Two lines mark the range in the entries below: the one holding "Skip to the previous track" and the one holding "Select the Losing Days label". Set down those two and all lines between them, exactly.

Stored items
################
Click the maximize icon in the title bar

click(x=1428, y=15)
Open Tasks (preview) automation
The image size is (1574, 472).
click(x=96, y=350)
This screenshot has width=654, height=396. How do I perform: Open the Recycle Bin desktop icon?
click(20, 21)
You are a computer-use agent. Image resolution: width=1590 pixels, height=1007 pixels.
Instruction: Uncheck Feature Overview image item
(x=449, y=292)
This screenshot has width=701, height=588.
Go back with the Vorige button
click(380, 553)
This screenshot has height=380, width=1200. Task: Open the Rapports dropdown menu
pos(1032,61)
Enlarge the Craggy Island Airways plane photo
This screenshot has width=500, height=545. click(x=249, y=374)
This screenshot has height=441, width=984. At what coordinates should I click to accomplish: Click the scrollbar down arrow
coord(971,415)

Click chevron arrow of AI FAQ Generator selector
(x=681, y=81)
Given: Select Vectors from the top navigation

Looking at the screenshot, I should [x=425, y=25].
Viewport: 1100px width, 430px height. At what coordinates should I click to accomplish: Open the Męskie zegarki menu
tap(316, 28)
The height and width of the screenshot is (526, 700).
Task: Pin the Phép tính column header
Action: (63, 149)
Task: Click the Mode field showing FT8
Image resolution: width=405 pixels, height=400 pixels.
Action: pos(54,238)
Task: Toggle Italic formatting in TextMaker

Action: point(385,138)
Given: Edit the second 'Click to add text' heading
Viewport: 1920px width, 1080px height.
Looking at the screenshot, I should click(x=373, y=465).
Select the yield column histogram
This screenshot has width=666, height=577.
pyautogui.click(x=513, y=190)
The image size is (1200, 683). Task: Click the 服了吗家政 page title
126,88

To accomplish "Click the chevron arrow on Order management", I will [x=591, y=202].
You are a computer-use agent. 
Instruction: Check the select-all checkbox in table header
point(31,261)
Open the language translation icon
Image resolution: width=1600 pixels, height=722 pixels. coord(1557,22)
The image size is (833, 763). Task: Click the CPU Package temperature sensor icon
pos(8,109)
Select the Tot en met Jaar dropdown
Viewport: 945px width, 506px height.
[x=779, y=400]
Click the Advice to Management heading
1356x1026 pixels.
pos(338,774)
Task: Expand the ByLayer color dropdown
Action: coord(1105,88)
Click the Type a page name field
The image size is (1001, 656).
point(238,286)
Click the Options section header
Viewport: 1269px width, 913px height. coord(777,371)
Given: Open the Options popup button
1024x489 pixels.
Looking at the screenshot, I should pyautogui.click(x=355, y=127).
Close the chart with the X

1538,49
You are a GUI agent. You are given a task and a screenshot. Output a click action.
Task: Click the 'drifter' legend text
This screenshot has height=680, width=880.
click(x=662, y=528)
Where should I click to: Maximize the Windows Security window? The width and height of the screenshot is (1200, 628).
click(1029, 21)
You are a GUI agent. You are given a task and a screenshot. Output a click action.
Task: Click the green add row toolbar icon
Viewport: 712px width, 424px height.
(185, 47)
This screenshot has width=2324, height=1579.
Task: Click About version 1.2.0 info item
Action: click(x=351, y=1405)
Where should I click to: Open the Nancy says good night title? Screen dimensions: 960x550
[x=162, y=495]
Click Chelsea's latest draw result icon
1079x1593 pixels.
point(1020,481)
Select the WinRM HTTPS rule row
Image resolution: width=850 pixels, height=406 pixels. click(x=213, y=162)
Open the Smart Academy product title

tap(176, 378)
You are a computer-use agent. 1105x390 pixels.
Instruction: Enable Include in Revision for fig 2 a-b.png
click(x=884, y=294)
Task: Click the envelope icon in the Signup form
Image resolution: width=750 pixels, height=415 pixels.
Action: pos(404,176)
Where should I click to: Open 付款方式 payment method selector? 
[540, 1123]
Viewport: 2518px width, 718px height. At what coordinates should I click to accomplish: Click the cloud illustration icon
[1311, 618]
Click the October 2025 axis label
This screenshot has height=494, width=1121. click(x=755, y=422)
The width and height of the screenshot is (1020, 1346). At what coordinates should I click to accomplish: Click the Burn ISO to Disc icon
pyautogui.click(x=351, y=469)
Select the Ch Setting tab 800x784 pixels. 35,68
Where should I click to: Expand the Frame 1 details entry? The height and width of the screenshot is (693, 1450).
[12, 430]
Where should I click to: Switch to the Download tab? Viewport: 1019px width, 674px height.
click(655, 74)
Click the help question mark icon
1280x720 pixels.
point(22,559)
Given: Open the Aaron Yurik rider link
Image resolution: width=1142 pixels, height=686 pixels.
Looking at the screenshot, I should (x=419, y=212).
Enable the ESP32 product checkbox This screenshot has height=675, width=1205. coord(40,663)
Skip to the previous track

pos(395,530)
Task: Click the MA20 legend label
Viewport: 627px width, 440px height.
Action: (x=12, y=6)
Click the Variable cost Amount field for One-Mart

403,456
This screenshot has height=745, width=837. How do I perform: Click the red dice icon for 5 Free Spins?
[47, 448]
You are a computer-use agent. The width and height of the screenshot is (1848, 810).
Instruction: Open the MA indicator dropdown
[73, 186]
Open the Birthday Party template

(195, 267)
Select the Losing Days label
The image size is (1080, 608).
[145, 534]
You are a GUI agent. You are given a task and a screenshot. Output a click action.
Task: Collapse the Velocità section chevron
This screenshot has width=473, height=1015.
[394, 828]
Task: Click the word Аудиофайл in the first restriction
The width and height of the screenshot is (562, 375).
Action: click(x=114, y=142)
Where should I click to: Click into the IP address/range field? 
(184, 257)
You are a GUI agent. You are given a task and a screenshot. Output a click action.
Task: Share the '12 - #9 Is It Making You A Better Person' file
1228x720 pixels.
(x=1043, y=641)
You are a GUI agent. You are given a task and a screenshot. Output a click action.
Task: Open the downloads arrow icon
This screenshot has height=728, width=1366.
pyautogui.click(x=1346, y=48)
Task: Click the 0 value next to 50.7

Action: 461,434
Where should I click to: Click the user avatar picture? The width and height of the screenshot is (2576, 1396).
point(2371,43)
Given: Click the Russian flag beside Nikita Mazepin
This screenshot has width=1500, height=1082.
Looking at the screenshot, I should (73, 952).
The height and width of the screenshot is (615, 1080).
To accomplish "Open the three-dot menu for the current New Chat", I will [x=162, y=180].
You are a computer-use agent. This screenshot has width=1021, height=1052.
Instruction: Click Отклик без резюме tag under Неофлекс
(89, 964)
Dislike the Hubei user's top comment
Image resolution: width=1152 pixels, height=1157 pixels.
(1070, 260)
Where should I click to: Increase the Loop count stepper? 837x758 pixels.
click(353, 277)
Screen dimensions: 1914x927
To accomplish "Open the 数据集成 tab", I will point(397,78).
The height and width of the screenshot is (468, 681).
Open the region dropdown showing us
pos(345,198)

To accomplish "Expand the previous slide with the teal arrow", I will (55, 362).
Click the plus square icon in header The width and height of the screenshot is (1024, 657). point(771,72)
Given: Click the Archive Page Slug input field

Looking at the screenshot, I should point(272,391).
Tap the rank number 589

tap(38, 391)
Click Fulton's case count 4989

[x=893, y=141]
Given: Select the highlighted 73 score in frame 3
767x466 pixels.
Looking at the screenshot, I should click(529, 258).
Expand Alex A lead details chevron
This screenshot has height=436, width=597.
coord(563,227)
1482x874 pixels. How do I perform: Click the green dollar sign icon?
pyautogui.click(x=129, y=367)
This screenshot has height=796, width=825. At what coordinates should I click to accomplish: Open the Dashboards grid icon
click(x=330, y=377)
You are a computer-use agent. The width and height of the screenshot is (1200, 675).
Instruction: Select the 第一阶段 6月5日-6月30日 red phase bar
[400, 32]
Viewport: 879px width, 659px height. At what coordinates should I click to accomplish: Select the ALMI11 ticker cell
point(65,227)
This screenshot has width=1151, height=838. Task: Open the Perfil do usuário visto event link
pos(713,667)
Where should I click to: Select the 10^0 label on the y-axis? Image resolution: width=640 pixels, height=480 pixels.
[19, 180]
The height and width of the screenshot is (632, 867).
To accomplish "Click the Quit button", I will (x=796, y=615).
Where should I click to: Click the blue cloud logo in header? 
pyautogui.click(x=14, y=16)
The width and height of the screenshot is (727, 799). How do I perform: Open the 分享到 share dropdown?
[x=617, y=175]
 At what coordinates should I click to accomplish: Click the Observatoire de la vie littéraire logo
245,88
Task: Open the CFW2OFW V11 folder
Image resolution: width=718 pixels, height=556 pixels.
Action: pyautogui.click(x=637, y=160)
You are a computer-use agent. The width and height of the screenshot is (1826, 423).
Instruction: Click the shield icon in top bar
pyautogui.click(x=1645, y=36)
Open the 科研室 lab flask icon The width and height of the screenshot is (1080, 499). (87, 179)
################
Answer to this exercise
Skip to the previous track

pos(395,530)
Task: Click the MA20 legend label
Viewport: 627px width, 440px height.
Action: (x=12, y=6)
Click the Variable cost Amount field for One-Mart

403,456
This screenshot has height=745, width=837. How do I perform: Click the red dice icon for 5 Free Spins?
[47, 448]
You are a computer-use agent. The width and height of the screenshot is (1848, 810).
Instruction: Open the MA indicator dropdown
[73, 186]
Open the Birthday Party template

(195, 267)
Select the Losing Days label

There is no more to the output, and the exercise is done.